A recent study by Brian Fitzpatrick and Colton Cronin of Vanderbilt Law finds, to the authors’ surprise, no compelling evidence of a decline.

“Apparently, class members may be willing to serve as representatives without the extra compensation, perhaps for selfless or principled reasons,” they write in their article “Do Representative Payments Matter? An Empirical Study,” published in the Journal of Empirical Legal Studies.

Using data from Lex Machina on nationwide class action filings from 2017-2024, the authors found no statistically significant reduction in non-securities filings in the Eleventh Circuit after the Johnson decision, relative to other circuits. (Securities filings are governed by a special statute and were excluded from the analysis.)

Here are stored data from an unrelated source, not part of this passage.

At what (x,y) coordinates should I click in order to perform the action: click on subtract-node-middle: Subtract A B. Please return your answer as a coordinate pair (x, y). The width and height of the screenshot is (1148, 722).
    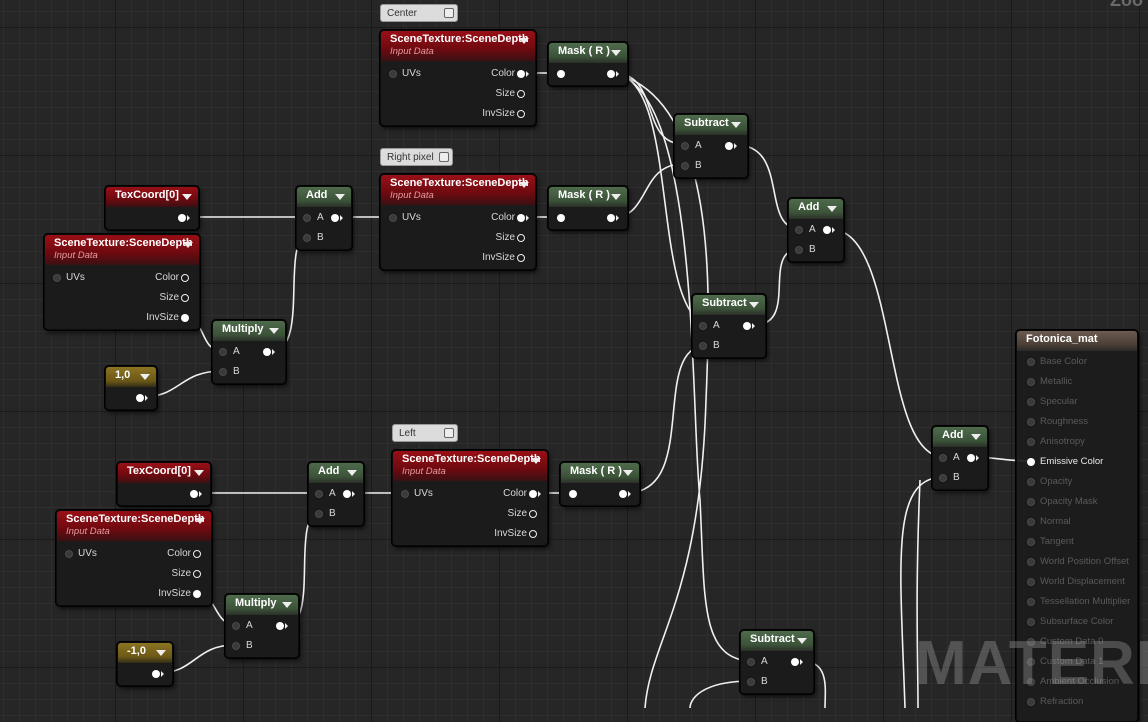
    Looking at the image, I should click on (729, 326). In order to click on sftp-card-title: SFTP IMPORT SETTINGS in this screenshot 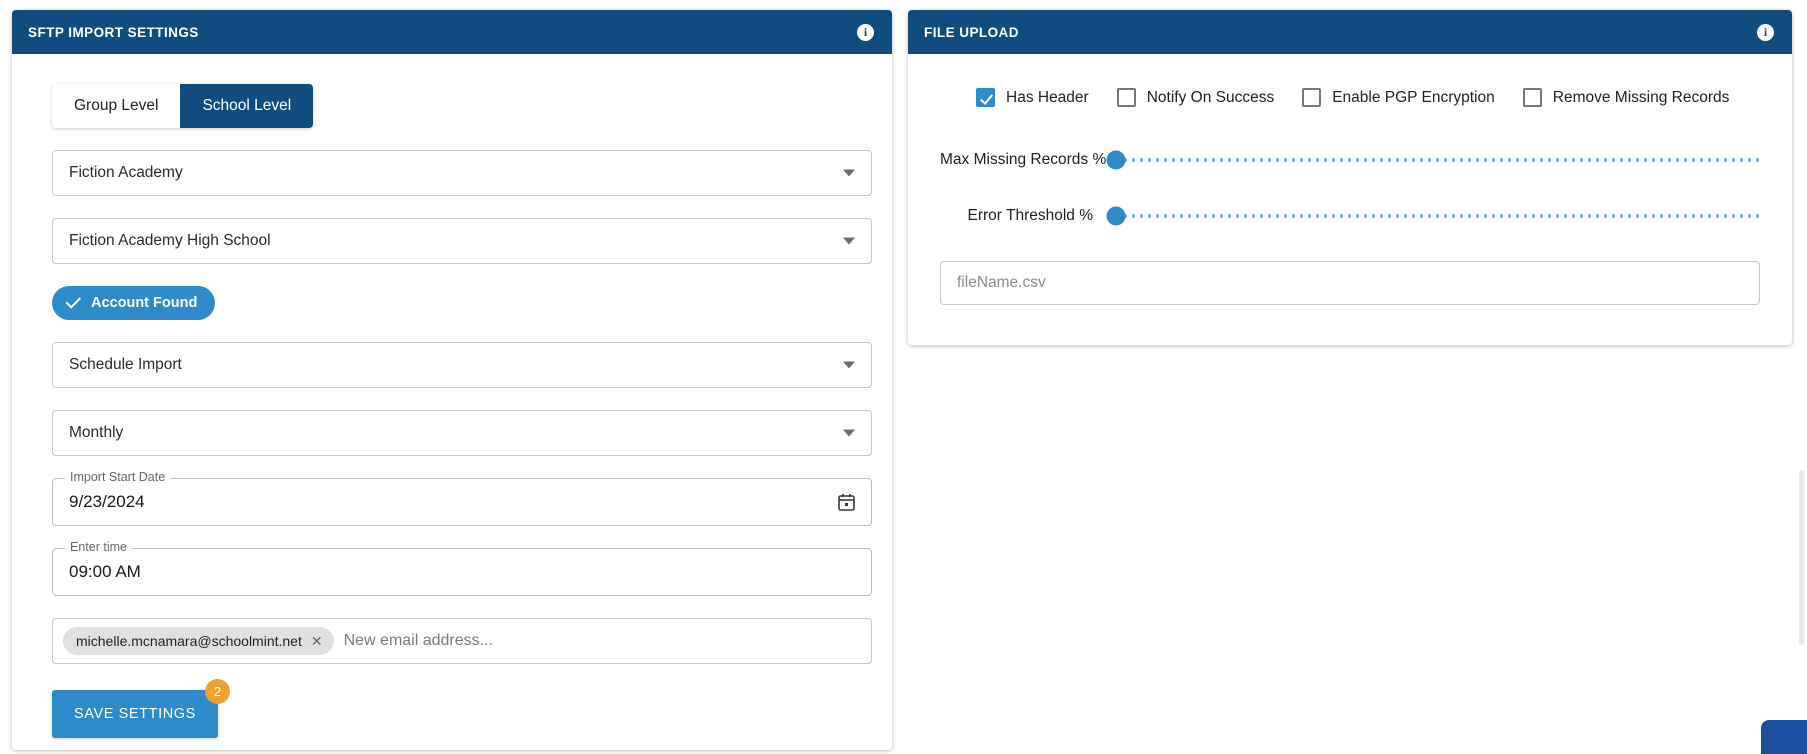, I will do `click(114, 32)`.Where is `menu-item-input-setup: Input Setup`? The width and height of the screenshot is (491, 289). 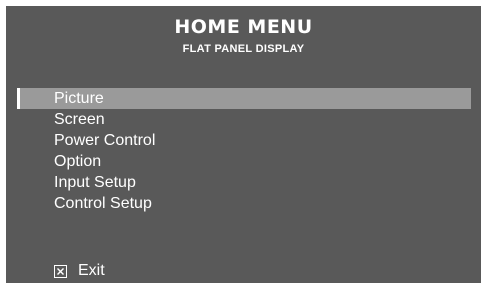
menu-item-input-setup: Input Setup is located at coordinates (244, 182).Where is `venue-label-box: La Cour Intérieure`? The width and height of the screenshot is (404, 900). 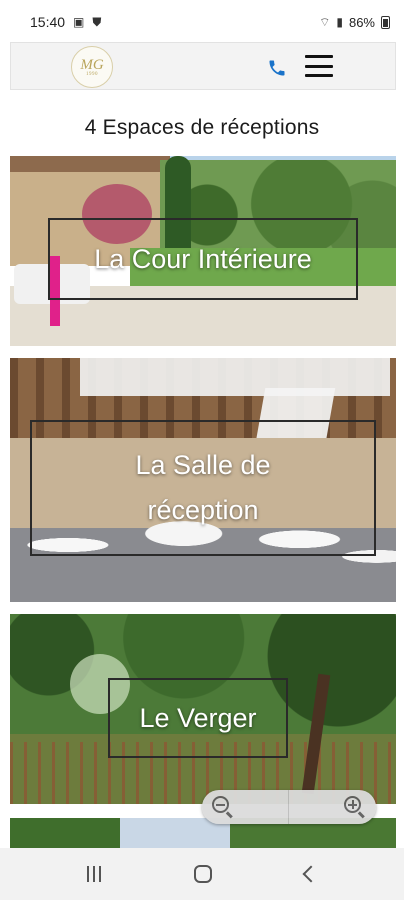
venue-label-box: La Cour Intérieure is located at coordinates (203, 259).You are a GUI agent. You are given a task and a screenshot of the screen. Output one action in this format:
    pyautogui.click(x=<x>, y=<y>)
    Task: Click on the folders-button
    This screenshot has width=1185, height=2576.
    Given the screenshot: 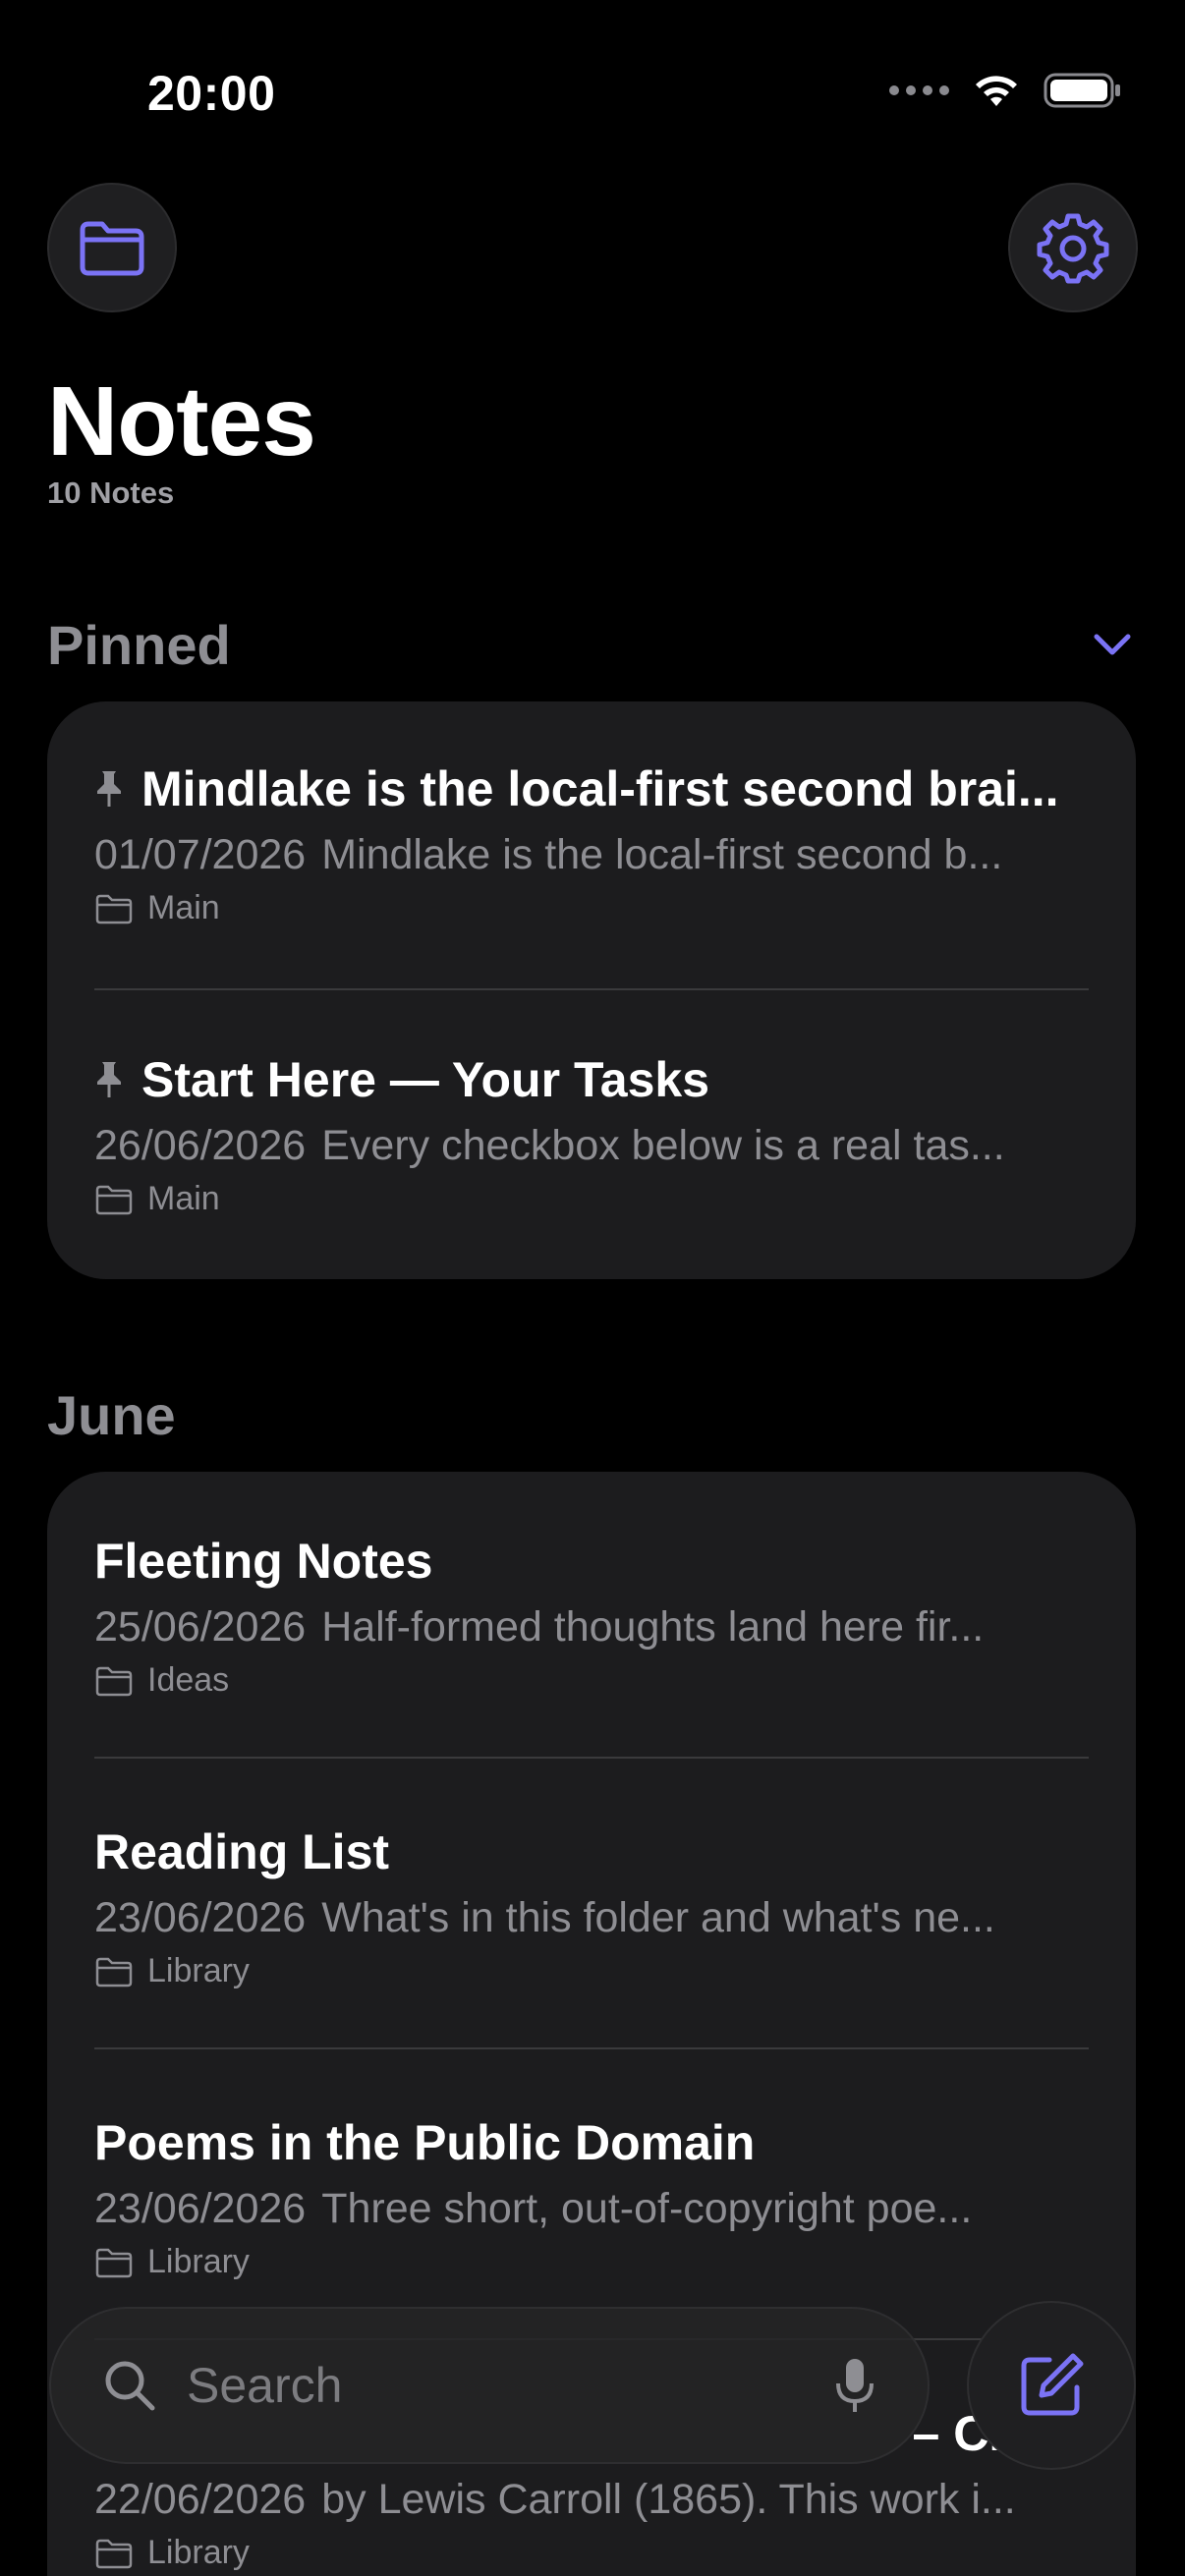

“Our results cannot help but raise doubt about the veracity of the instrumentalist argument for representative payments,” the authors conclude.

Fitzpatrick and Cronin explore a few potential explanations. Class representatives may be willing to serve in the role to right a wrong or help others, a theory confirmed anecdotally through conversations with class action attorneys. Lower courts in the Eleventh Circuit may not be following or distinguishing Johnson. For example, district judges have begun to hold that Johnson does not apply to diversity cases—but the authors’ analysis found no effect on filings even in non-diversity cases.

Whatever the reason, the study, as the authors put it, “may give courts and commentators additional reason to rethink the prevailing practices in federal court.”

Brian Fitzpatrick is the Milton R. Underwood Chair in Free Enterprise at Vanderbilt Law. Colton Cronin is a fifth-year student in the Law & Economics program at Vanderbilt Law.